Expose Wolpi Behind a Reverse Proxy

This guide covers the Wolpi-specific things you need to get right when exposing Wolpi behind a reverse proxy, ingress controller, or API gateway.

It does not provide full proxy configuration examples, since the exact syntax depends on the proxy you use. The goal here is to make sure Wolpi generates correct public URLs, redirects, and IIIF id values.

Forward the public request information

If Wolpi is reachable through a public URL that differs from its local bind address, your proxy must forward the public request information correctly.

In practice, that means:

preserve the public Host header, or forward the equivalent host information
forward the relevant X-Forwarded-* headers: X-Forwarded-For: client IP that initiated the request X-Forwarded-Host: original host that the request was made to X-Forwarded-Proto: original protocol (http or https) that the request was made with X-Forwarded-Prefix: prefix Wolpi is hosted on, for example /iiif/image if Wolpi is accessed through https://your.tld/iiif/image/v3/some_id/info.json

This matters because Wolpi derives public-facing URLs from the incoming request when possible. That includes generated id values in info.json responses and canonical redirect targets.

Warning

For X-Forwarded-For make sure that clients cannot set it themselves if you are using an extension that does IP-based authorization.

Fallback: Set `http.base-uri` when header forwarding is not reliable

If your proxy cannot forward the public request information correctly, set http.base-uri explicitly in wolpi.yml:

http:
  base-uri: https://images.example.org/iiif

Use the full public base URL that clients should see. Do not end it with a trailing slash.
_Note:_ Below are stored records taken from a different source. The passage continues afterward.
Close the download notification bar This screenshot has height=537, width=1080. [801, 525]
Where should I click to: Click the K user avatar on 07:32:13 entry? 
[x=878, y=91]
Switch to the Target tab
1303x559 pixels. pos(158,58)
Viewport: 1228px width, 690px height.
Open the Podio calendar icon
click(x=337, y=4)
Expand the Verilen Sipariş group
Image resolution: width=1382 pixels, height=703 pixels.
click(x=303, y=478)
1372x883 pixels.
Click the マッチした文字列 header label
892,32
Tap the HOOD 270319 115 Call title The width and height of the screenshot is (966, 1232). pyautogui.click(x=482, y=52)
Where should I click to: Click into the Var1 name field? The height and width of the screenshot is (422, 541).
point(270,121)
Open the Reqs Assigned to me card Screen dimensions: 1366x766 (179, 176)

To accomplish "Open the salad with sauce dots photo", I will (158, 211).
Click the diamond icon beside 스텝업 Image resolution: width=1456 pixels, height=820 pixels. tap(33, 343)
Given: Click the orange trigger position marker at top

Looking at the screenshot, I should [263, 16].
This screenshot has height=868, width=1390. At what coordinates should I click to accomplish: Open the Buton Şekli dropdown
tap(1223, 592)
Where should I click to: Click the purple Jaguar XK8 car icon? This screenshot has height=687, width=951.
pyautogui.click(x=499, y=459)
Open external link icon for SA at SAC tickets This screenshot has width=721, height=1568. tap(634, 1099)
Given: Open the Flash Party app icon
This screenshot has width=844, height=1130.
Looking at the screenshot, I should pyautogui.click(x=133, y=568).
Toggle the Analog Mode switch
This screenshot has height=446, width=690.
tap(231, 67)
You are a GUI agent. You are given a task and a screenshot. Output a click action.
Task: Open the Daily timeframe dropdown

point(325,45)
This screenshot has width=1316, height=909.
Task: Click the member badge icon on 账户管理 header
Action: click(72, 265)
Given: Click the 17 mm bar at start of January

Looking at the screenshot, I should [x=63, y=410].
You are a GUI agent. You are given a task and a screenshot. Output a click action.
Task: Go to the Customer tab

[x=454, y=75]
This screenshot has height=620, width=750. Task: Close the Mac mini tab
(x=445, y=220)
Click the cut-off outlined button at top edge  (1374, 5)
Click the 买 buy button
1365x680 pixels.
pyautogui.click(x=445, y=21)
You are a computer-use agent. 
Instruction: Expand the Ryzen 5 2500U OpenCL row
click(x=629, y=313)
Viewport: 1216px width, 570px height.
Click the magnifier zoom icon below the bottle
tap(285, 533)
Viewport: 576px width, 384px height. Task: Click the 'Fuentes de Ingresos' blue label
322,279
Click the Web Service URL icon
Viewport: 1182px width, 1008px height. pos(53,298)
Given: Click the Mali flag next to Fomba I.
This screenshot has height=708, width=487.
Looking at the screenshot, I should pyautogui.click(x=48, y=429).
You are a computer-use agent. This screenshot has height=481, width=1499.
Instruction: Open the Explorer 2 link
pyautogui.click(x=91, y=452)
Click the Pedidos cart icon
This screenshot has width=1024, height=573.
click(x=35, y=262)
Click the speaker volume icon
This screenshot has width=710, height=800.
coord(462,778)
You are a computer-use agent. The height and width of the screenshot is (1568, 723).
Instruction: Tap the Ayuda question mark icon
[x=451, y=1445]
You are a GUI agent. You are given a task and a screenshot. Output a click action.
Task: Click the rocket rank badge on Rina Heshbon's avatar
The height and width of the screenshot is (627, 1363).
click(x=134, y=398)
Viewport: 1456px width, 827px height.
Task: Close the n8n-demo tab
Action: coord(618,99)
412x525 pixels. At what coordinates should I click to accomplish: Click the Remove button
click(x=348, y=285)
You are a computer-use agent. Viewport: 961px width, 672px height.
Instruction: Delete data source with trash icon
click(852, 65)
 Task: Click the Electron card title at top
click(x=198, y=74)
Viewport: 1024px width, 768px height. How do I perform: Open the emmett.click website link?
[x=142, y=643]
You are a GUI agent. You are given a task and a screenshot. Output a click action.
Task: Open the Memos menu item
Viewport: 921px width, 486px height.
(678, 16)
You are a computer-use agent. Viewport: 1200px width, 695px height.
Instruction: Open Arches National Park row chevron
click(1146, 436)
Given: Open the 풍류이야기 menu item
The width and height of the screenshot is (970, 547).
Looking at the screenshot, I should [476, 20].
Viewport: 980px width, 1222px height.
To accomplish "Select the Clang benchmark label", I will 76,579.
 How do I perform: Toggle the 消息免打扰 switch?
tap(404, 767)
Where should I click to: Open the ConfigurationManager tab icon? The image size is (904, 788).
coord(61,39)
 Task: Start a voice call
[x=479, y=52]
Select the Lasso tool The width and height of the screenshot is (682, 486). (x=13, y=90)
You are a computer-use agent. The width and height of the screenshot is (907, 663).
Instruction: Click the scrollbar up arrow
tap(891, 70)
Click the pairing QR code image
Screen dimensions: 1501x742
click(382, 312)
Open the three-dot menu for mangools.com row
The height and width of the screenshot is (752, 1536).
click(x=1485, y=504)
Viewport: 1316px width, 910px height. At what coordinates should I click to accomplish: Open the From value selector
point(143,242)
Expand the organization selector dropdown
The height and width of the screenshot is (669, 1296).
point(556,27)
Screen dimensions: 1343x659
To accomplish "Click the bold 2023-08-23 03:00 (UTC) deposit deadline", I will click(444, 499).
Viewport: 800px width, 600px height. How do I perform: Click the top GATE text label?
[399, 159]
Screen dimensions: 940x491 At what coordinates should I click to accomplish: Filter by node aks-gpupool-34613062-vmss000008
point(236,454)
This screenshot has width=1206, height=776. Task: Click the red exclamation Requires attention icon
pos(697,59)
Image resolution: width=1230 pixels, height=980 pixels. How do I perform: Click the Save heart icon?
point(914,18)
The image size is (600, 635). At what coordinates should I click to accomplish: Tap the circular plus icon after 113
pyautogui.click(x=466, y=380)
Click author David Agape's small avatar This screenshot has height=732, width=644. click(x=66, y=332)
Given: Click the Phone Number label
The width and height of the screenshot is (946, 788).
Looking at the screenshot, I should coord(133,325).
This is the safest option when:

you do not control the proxy configuration
multiple proxy layers rewrite request headers in inconsistent ways
Wolpi is mounted below a public path prefix and the forwarded prefix handling is unreliable

Limit the public surface

For most deployments, only the IIIF API should be reachable from outside the local or cluster network.

If your proxy supports path-based routing, expose only requests matching ^/v[23]/.+ publicly. Keep /monitoring/* internal by default and only expose it deliberately if you have a specific reason and separate access controls.

This reduces accidental exposure of operational endpoints and makes the public trust boundary clearer.

Verify the public URL behavior

After exposing Wolpi through the proxy, verify the externally visible behavior from the public URL, not from the internal address.

Check `info.json`

Request a public info.json URL and confirm that the id field uses the public base URL and, if applicable, the public path prefix.

If the id points to an internal hostname, internal port, or misses the public path prefix, your forwarded headers are incomplete or http.base-uri is not set correctly.

Check canonical redirects

Request an image URL that should redirect to the canonical form of the request and inspect the Location header.

The redirect target should use the public scheme, host, and path prefix. If it redirects to an internal address or drops the prefix, fix the forwarded headers or set http.base-uri.

Put access logging at the proxy layer

If you need HTTP access logs, the reverse proxy is usually the right place to collect them.

Wolpi's own structured application logs are useful for application behavior, but proxy or gateway logs are usually a better source for request-level access auditing, client IP handling, and public URL visibility.

See the configuration reference for http.base-uri, the HTTP integration reference for redirects, caching, and response semantics, and the observability reference for health, metrics, and application logging.